### DO THIS
Put the stretch of the records from the start through the line containing "Looking at the screenshot, I should coord(989,490)." into a JSON list of strings, one per line, omitting blank lines.

-------- SUPPLIED MATERIAL --------

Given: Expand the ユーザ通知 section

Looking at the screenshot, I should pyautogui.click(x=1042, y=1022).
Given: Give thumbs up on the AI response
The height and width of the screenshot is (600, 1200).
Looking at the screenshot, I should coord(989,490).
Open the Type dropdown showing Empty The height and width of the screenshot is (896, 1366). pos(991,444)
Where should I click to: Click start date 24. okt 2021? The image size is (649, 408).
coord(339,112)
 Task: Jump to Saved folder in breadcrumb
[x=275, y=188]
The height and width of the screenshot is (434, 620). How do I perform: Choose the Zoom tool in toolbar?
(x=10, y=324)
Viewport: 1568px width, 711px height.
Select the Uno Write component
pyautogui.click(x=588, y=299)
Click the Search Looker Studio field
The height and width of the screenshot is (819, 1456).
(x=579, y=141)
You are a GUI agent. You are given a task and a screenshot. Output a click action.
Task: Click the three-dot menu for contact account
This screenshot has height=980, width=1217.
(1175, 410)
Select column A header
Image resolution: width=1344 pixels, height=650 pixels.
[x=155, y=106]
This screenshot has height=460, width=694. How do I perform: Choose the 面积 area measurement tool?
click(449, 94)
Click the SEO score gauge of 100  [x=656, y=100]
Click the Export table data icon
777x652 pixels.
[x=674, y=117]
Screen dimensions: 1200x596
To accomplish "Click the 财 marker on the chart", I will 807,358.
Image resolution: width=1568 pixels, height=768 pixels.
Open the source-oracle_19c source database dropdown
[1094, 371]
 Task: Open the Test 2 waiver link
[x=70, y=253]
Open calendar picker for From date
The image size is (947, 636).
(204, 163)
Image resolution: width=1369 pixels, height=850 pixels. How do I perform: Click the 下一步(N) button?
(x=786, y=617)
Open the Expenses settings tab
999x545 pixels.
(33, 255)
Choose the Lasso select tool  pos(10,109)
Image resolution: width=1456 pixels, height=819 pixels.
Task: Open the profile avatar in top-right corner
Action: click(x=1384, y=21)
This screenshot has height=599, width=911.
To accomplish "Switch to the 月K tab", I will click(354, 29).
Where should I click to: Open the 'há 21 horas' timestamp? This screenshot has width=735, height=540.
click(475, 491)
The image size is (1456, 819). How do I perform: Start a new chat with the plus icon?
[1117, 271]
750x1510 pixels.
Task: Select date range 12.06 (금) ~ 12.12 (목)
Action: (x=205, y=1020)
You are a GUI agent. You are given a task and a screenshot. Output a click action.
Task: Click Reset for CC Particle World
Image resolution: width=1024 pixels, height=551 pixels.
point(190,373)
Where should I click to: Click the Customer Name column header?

--------

### THE RESPONSE
[
  "Given: Expand the ユーザ通知 section",
  "Looking at the screenshot, I should pyautogui.click(x=1042, y=1022).",
  "Given: Give thumbs up on the AI response",
  "The height and width of the screenshot is (600, 1200).",
  "Looking at the screenshot, I should coord(989,490)."
]